What is needed: Task for the records below: please copy exactly, and only, the lines from the one containing "Task: Open help icon beside 注力したい効果測定" to the last line, both included, leaving out the pictures.
"""
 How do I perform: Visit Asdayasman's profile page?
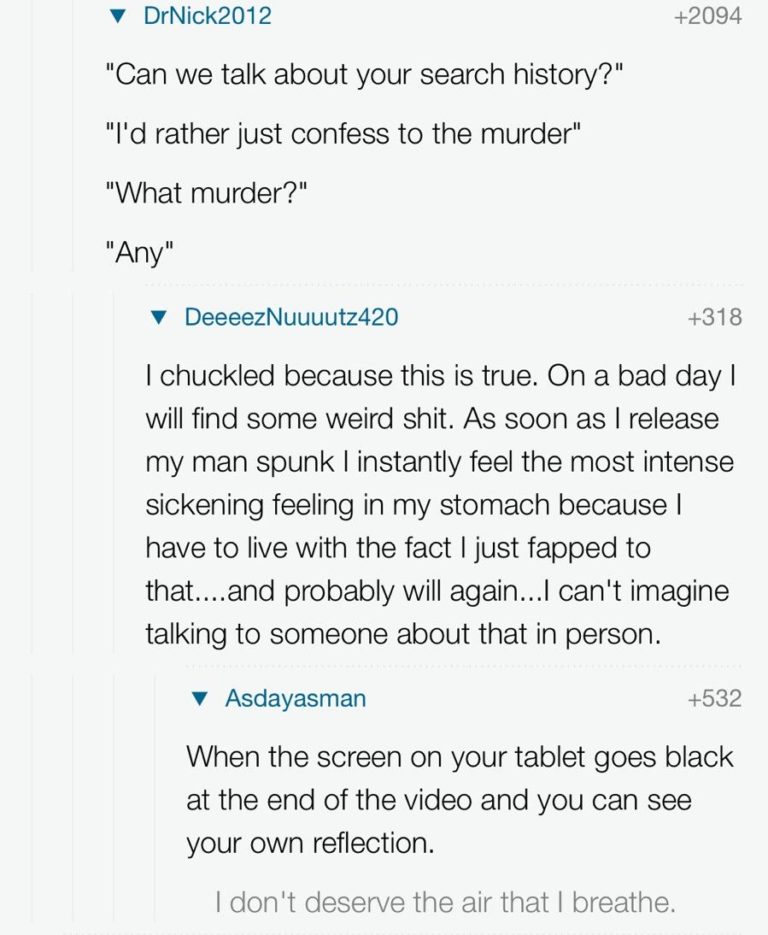click(295, 698)
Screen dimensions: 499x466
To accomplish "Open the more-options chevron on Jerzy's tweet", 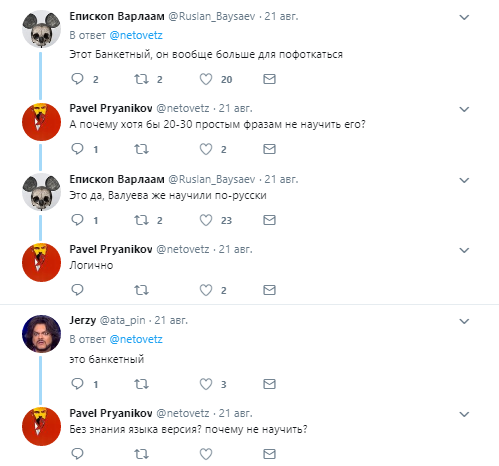I will (x=464, y=321).
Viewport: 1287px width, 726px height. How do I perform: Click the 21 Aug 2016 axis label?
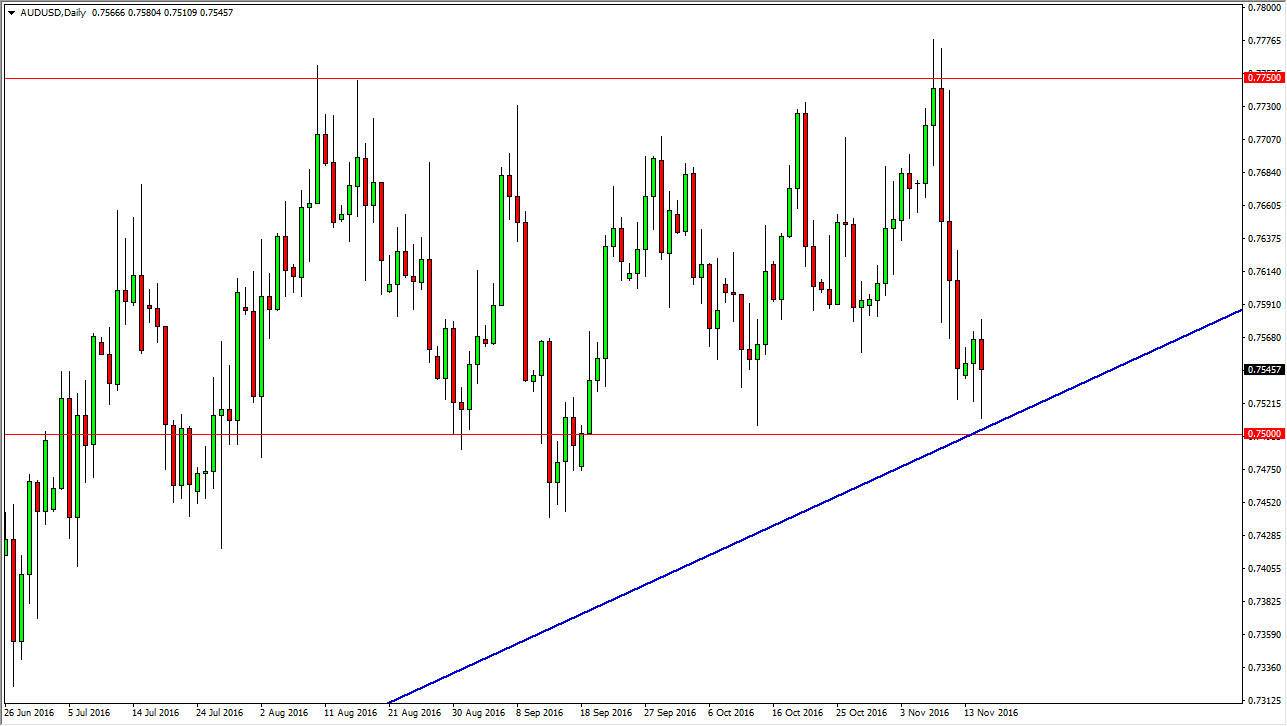(x=413, y=713)

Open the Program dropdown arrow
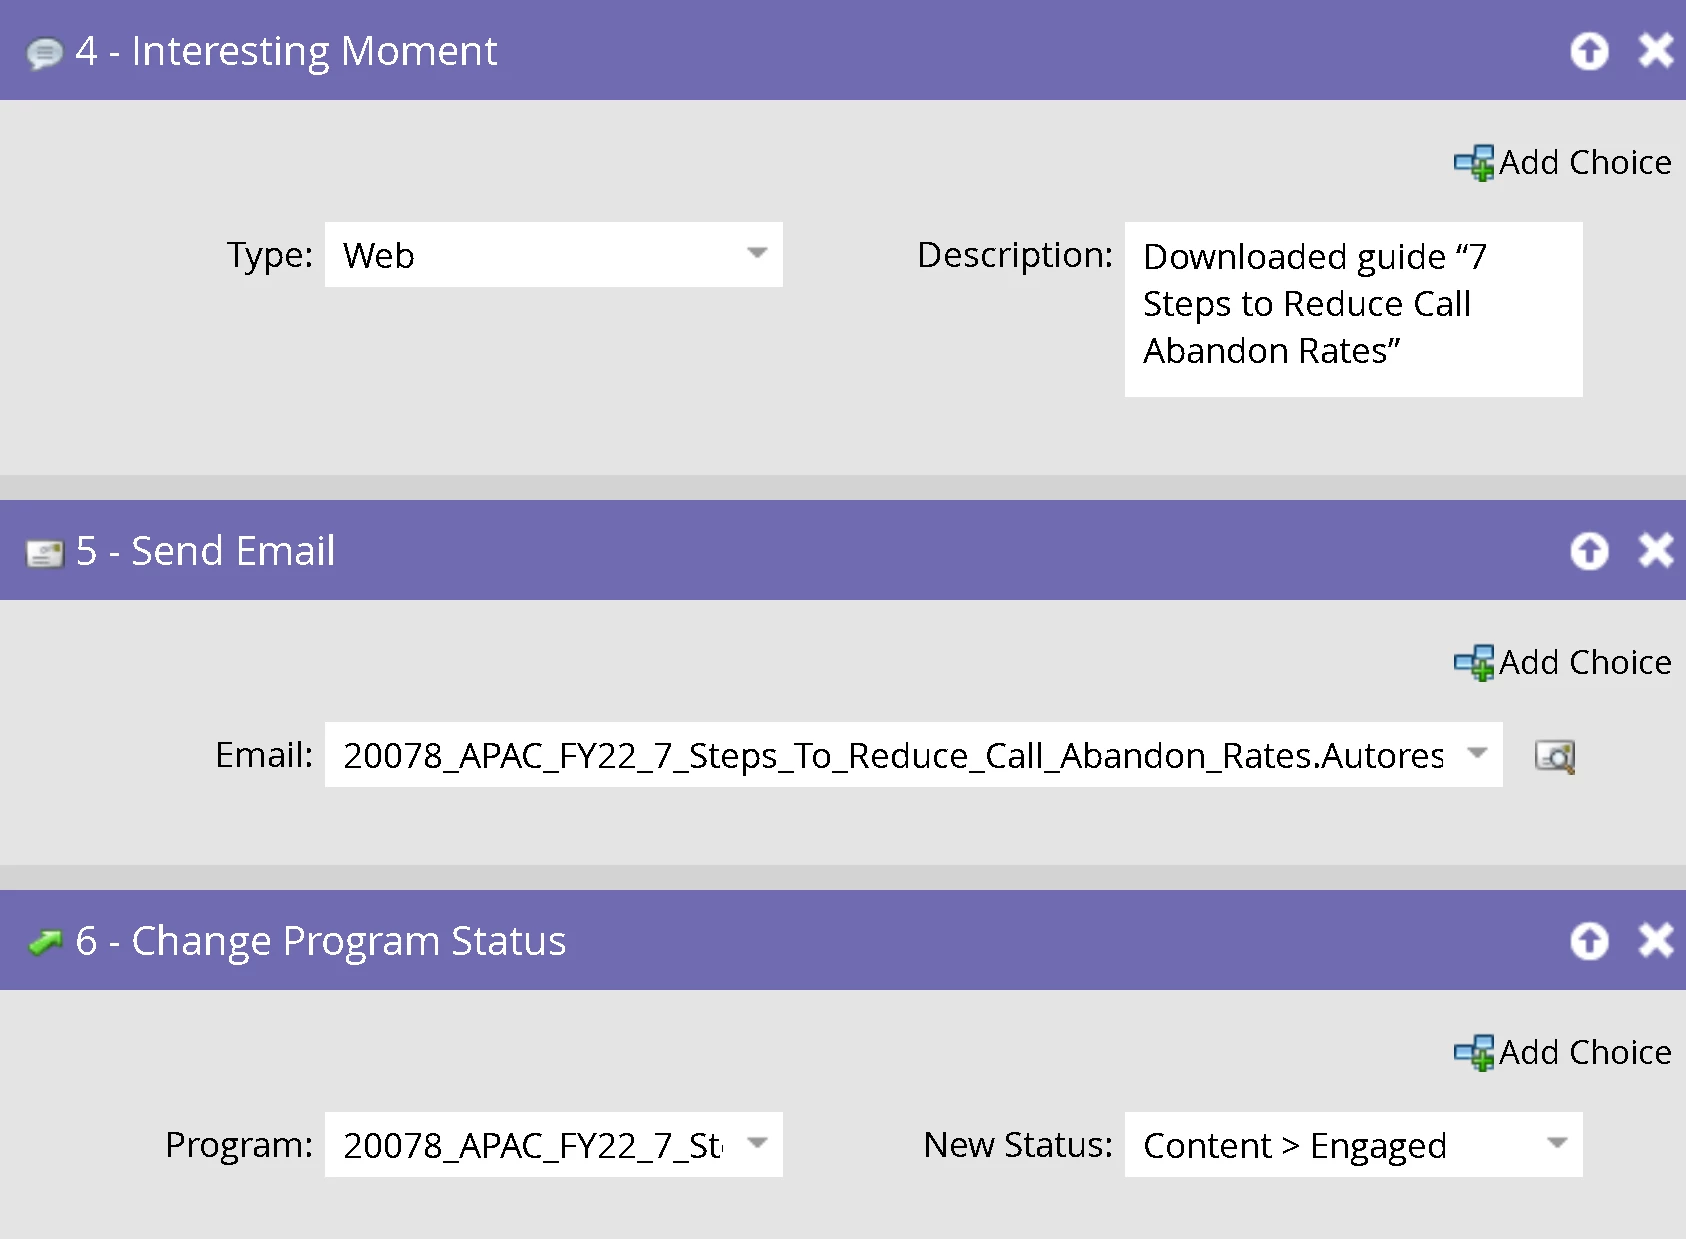click(x=757, y=1144)
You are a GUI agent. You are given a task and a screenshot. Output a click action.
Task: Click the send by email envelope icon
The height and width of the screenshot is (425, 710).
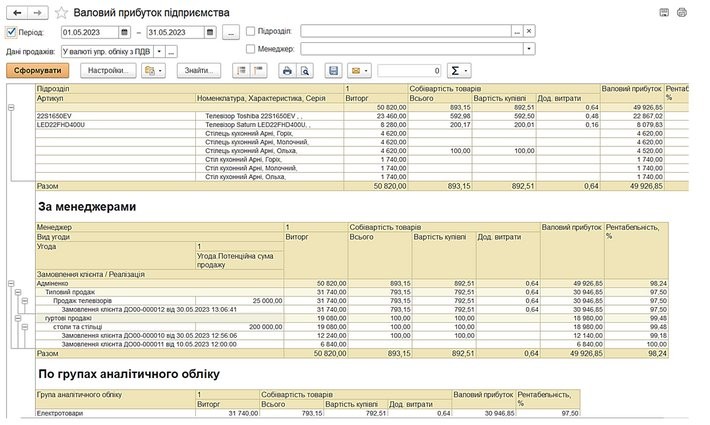tap(355, 71)
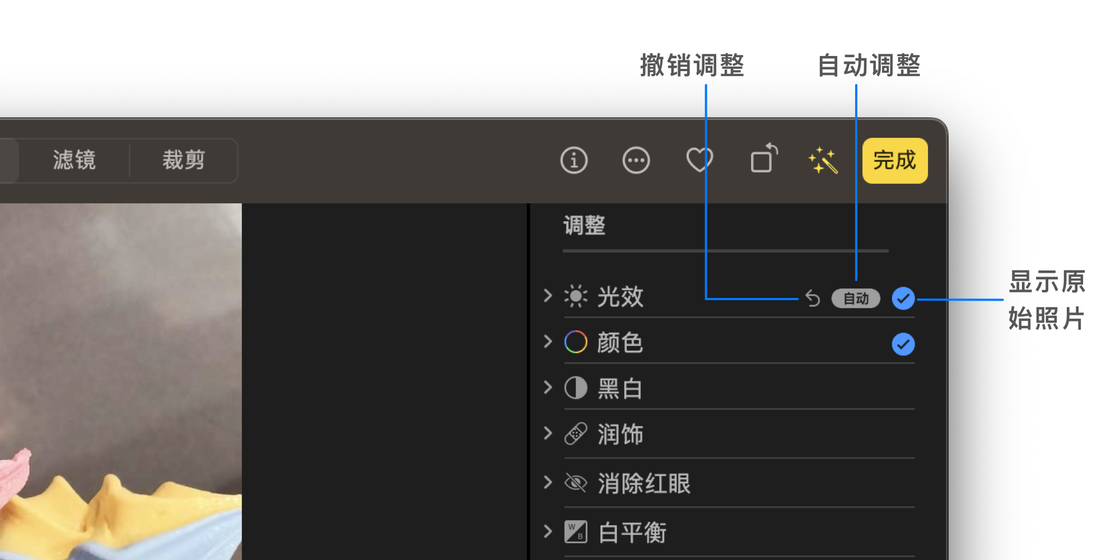Click the info icon in toolbar
Screen dimensions: 1120x560
[x=574, y=160]
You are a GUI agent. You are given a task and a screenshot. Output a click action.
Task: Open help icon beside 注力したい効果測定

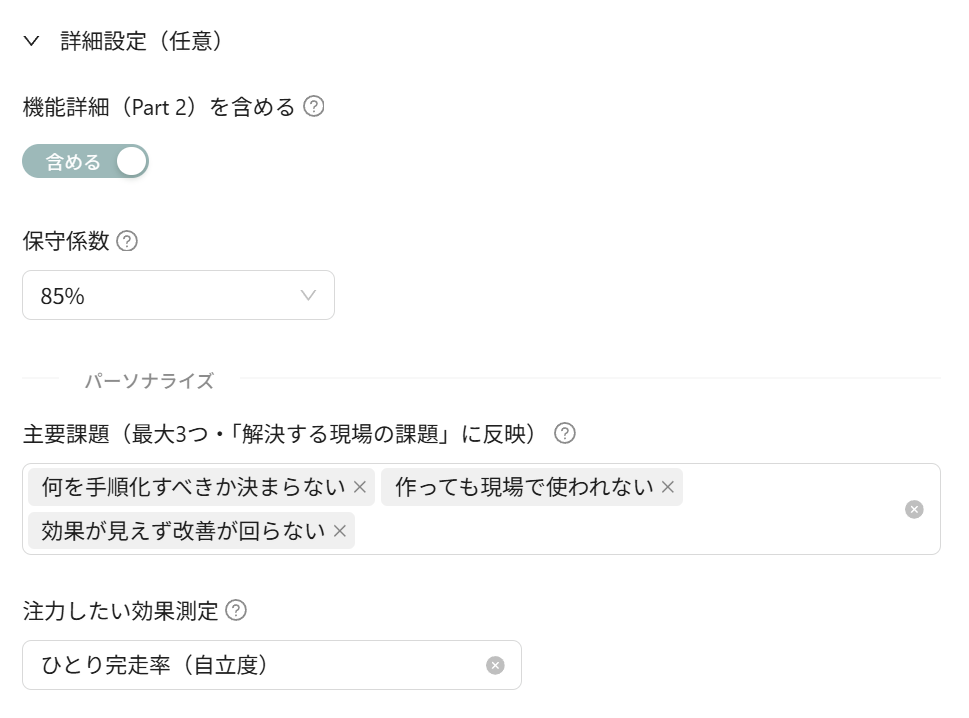click(235, 610)
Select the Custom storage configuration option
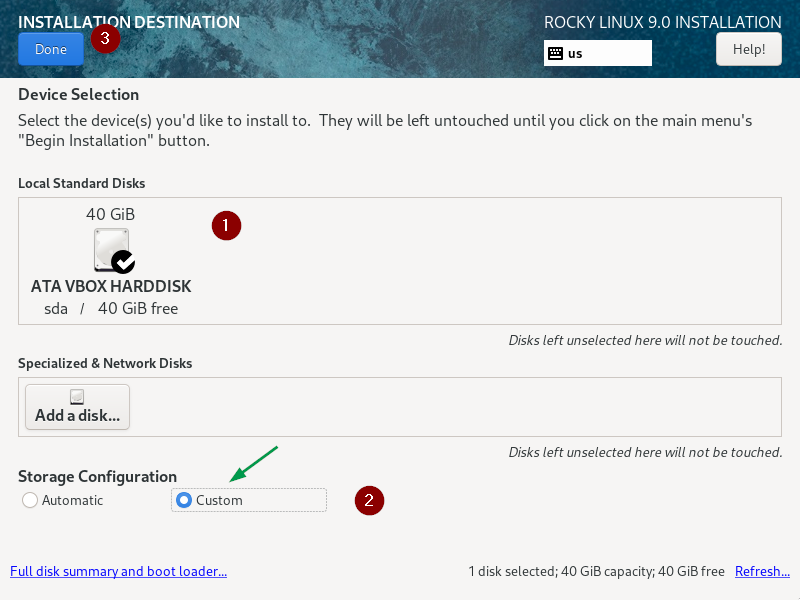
"""
Task result:
Task: Open help icon beside 注力したい効果測定

click(235, 610)
Select the Custom storage configuration option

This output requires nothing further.